Torah Reading for Week of October 30-November 5, 2011
“Call him Ishmael”
By Rabbi Janet Madden, PhD, ‘11
“As his name, so is he.” (1 Samuel 25:25)
In mathematics, transformation is the “mapping of one space onto another”; in linguistics, it is a rule that “systematically converts one form…into another.” But, no matter how we define it, transformation is a profound and multi-layered process that it is accomplished neither instantaneously nor easily.
The divinely-uttered opening words of Parshat Lech Lecha that launch the radical transformations of Avram and Sarai can be understood in distinctly different ways, and they resonate with every person who has ever experienced the call to know oneself more deeply. The Izhbitzer Rebbe considers lech lecha the direction to Avram to learn who he is meant to be. Rabbi Shimshon Raphael Hirsch understands the word lecha as a call for isolation—Avram is to go by himself. And Avivah Zornberg believes that “the imperative of transformation” means that the leaving of one’s place is ultimately to “seek to become other.”
In the parsha preceding Lech Lecha, Parshat Noah, Avram and Sarai are brought by Avram’s father from Ur to settle in Haran. But Avram, the ivri—the one who crosses over–is destined to continue as his own person the journey that he began as his father’s son. At age 75, Avram receives the divine command– “lech lecha.” And in their response to this call, Avram and Sarai demonstrate that we are never too old to be moved by the prospect that our lives can have greater meaning and that the divine challenge to engage in the complex and painful process of self-transformation is not obviated by age.
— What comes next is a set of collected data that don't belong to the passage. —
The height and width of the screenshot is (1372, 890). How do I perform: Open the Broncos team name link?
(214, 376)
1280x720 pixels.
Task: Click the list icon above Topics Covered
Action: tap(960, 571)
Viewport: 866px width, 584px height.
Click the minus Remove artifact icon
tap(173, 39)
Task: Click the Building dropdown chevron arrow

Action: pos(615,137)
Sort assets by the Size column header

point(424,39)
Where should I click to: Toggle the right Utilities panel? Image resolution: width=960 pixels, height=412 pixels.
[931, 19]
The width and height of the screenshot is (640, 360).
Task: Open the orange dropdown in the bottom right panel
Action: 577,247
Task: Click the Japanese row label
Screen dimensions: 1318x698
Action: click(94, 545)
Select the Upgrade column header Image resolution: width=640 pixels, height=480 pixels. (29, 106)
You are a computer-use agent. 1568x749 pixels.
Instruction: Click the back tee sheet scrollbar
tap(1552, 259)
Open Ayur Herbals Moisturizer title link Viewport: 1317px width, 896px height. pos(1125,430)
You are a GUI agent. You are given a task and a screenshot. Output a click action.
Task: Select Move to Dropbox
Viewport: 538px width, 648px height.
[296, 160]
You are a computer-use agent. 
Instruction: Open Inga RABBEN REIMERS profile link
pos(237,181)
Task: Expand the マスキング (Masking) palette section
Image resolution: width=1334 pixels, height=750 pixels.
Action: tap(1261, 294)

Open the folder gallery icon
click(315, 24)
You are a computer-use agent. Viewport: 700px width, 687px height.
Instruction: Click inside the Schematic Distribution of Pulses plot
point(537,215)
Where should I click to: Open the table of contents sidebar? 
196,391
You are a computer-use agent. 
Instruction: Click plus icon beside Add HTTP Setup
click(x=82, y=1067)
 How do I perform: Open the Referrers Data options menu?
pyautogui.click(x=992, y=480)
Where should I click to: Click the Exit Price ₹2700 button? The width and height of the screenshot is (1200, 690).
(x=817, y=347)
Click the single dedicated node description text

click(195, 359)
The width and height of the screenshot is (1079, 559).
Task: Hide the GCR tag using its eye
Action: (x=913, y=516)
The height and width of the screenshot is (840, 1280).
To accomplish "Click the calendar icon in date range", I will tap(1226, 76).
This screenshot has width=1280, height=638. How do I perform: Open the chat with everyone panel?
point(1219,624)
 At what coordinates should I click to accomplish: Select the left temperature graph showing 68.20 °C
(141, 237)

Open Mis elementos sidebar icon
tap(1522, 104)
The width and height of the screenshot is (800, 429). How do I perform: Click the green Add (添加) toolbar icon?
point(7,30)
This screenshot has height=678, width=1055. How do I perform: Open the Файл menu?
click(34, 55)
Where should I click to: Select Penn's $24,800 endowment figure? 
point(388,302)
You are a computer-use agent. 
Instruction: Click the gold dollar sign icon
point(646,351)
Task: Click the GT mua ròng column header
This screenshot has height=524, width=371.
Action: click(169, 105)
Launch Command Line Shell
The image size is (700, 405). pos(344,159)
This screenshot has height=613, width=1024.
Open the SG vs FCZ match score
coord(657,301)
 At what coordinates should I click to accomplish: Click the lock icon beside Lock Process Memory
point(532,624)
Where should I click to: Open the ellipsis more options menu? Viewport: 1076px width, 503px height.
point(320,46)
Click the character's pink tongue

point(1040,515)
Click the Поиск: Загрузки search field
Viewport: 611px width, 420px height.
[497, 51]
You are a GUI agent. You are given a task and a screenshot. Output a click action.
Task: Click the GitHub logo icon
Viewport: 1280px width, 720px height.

Martin Buber proposes that “All journeys have secret destinations of which the traveler is unaware.” Thus, in spite of the divine promise that immediately follows the divine command, the essence of Parshat Lech Lecha is not the story of how easily the rewards for heeding G-d’s call come. Instead, Lech Lecha is a chronicle of unimagined internal and external struggles: in accepting the unknown risk inherent in going to and for oneself, Avram and Sarai encounter famine, wanderings, losses, estrangements, dangers and desperation. Twenty four years after embarking on their sojourn, G-d establishes a covenant with Avram and, in re-naming Sarah and Avraham, establishes that they have changed, that they have reached a milestone in their transformative process. But this is not the signal that their struggles have come to an end. Rather, this spiritual brit milah, which precedes the physical brit milah with which Lech Lecha closes, establishes a new beginning and presages not only the next stage of their journey but the journeys of Avraham’s two sons—the one who is to be the Other, Ishmael, and the one who is to be the inheritor of the brit, Isaac—and all of us who enter this world as their heirs.
In perhaps the most famous first line of American literature, Herman Melville opens Moby Dick, his great novel of a transformative journey, with “Call me Ishmael.” In conceptualizing his narrator, Melville does not merely create a modern allusion to the archetypal outsider, the disinherited elder son. Like his Biblical namesake, Melville’s Ishmael powerfully embodies the human condition of aloneness, the uncomfortable reality of divinely-endowed difference, and the role of the Other in causing us to confront our deepest selves.
Ishmael is the necessary reminder that inescapable pain lies at the heart of our urge to transformation. Pain, however, is tempered with hope. Ishmael, the “wild ass of a man,” is nonetheless divinely created, named and blessed. He, too, “will hear G-d.”